Author: Dennis Poeschel

I have been asked a number of times about making fancy calls. Most questions seem to come from callmakers that are looking for something more challenging to do or to make calls that are in a higher demand by call collectors. The big question seems to be how do I make that transition? As I have said before I am not the expert on any of this nor is my opinion worth more then the paper it’s written on. I will however, tell you what I think and why.

No matter what type of call you make you really need to understand the call and the principles that make it work. Almost every fancy callmaker out there today got started by making a serviceable field call. Most custom callmakers use these calls as their bread and butter selling 90% or more of what they make as working calls. I think it is very important to establish yourself as a quality crafts person as a way to develop your name and get it out there. Winning calling contests by having topnotch callers use your calls will do you a great service down the road. It is one thing to make a call the sounds OK and another thing to make a call that looks fantastic and sounds like the real birds. Strive to be the very best.

Let's take for example a duck call. You have been making them for a couple years and you like what you do. Now you want to challenge yourself and step it up a little. Some of the first things you might think about are:

  1. Using very fancy grade and rare woods to make your calls.
  2. Add decorative tooled brass bands to the call.
  3. Learn to checker. With a little practice this is easy to do.
  4. Do a few simply carved calls as you improve add more detail and depth.
  5. Laminated calls made from varied types of woods are classic and highly prized by collectors.

The key is to find things that can set your work apart from the rest.

We need to also discuss the number of calls you make. The more you make the less collectable they will become. Packaged calls might hold their value over time but won't increase significantly. A packaged call is defined as a mass-produced item. This applies if the shapes are still done by hand but they all look the same. Custom calls are those that are made primarily by hand with the intention to detail not available any other way. In most cases these calls are labors of love to get the sound just right regardless of the time it takes to make them. With the rare exception calls produced in the thousands will not become highly valuable. Neil Cost (turkey callmaker) is the exception. There are thousands of calls on the market. Although he made a few style calls in very limited quantities the value of his work can be as much as 100 times what the call was originally sold for. In this case the man himself was so unique that his work became highly collectable. Those calls made in very limited quantities however are very valuable and tend to prove out the theory of low numbers of production become more collectable.

Limited editions of similar design or decoration are options that several callmakers have also tried. They might make a limited run of a special wood combination or with a specific artistic design. The idea works and as long as the editions are limited it is an option. There is no real guideline here that works. I feel although unique that having a number of calls out there that are the same will reduce their value somewhat.

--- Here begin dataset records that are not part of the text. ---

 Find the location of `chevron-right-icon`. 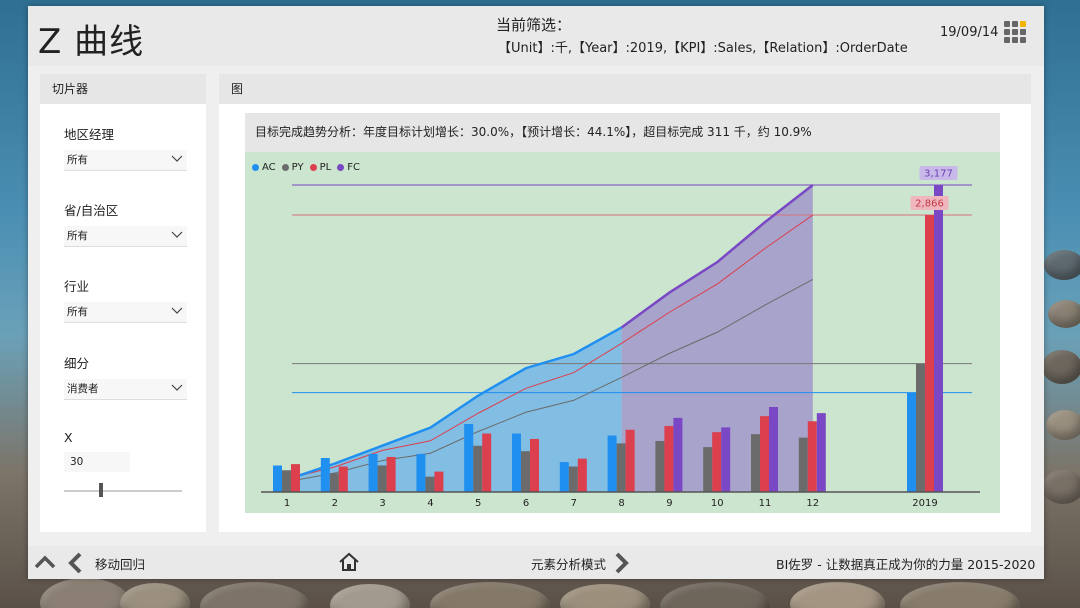

chevron-right-icon is located at coordinates (622, 563).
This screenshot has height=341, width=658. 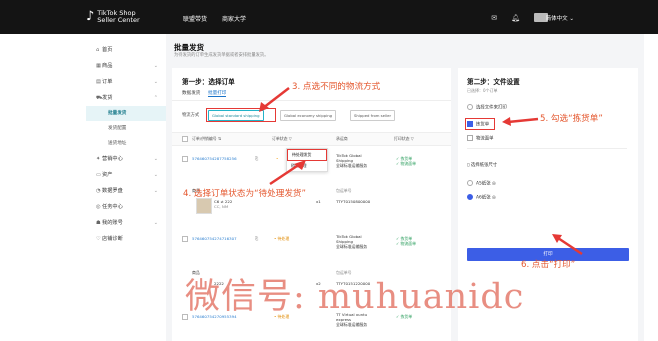 I want to click on sidebar-item-home: ⌂ 首页, so click(x=126, y=50).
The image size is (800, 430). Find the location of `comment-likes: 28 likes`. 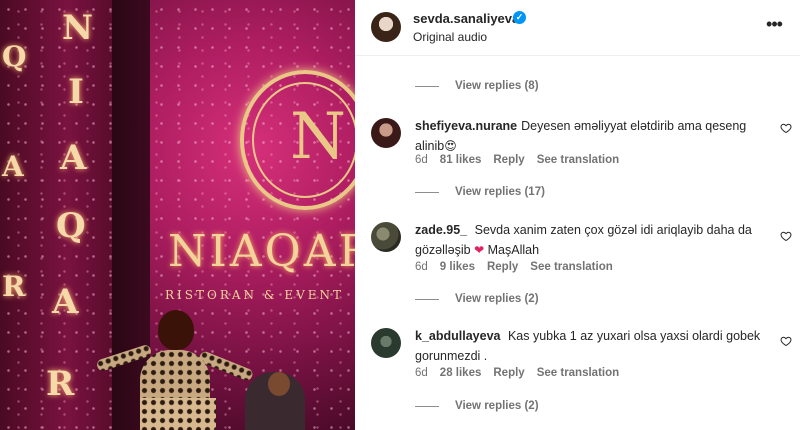

comment-likes: 28 likes is located at coordinates (461, 373).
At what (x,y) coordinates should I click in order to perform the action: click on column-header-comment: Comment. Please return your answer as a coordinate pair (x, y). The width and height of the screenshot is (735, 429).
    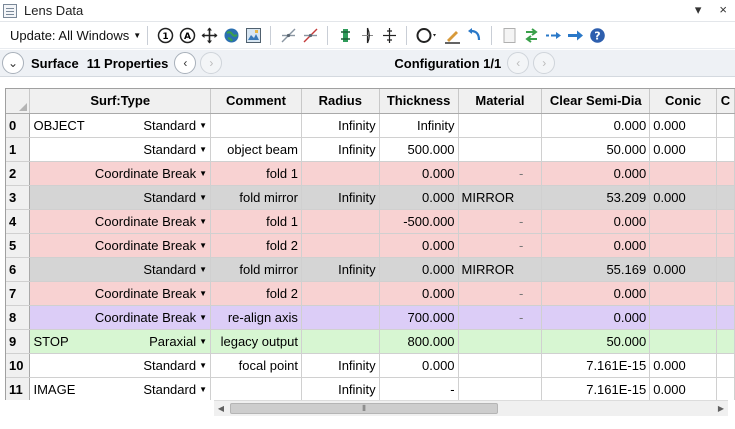
    Looking at the image, I should click on (256, 102).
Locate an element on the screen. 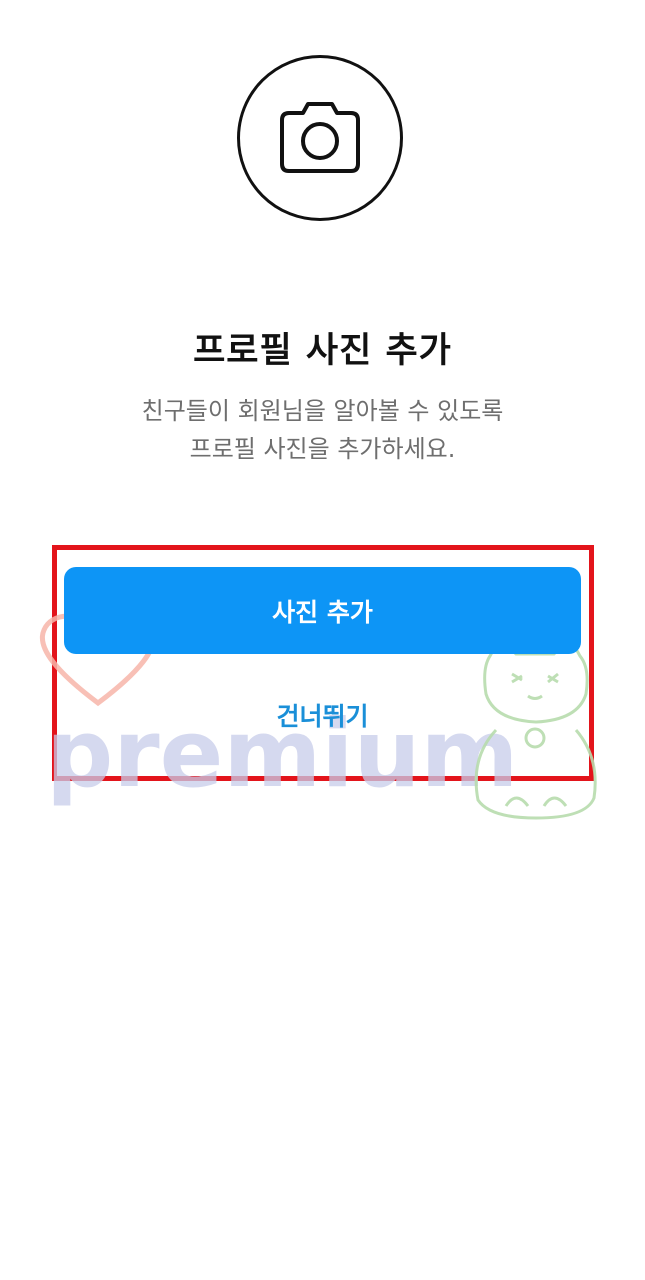 This screenshot has width=645, height=1280. page-subtitle: 친구들이 회원님을 알아볼 수 있도록 프로필 사진을 추가하세요. is located at coordinates (322, 430).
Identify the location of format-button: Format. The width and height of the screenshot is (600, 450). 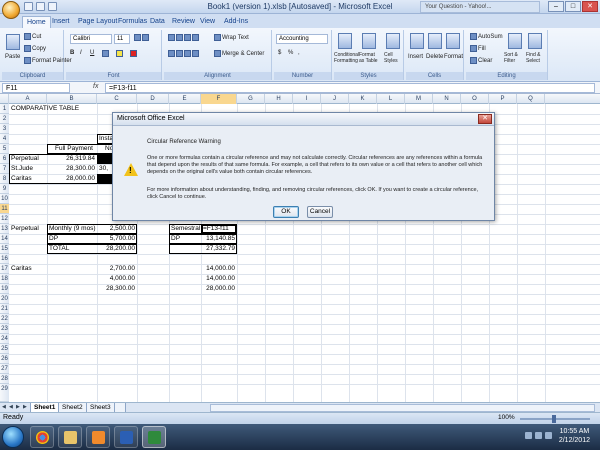
(454, 57).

When it comes to fancy call ideas I try and make every call I do very unique and different I design special shapes or design features. Creating one of a kind carvings or artwork is important to me. Fully carved calls are my personal favorites. I will never duplicate a design and toss the drawing when that project is finished. That forces me to create new ideas. It is this type of approach that is going to lead to a very high collector's value. You need to let your mind wander and the creative juices flow. Calls may take months or even longer to do. I recently made a call that was started in May with every intention to complete it quickly as a competitive entry for 2003. With every sketch I made I became less impressed and finally set the call aside. In September I thought of the artwork and had an idea I knew would do it. It still took me a month to get the drawing right and with luck it will be finished just prior to next years Nationals (February 2003). Granted it wasn't 100% of the time but unfinished projects always seen to be on my mind and on the work table.

So how do you get into the fancy call World? Jump in with both feet. Go to the larger shows and see what others are doing. Try your hand at a few things you know you can do and expand over time. Learn about the techniques that interest you. Never listen to people that say you can't do that. Talk with other callmakers as much as possible. Many will gladly answer your question or even offer a few suggestions. I think it most important that as you learn new ideas that you be willing to share them with others. It will go along way to the future of calls and call collecting. Good luck and I hope to see you at a show in the near future. Stop me, introduce yourself and say hello.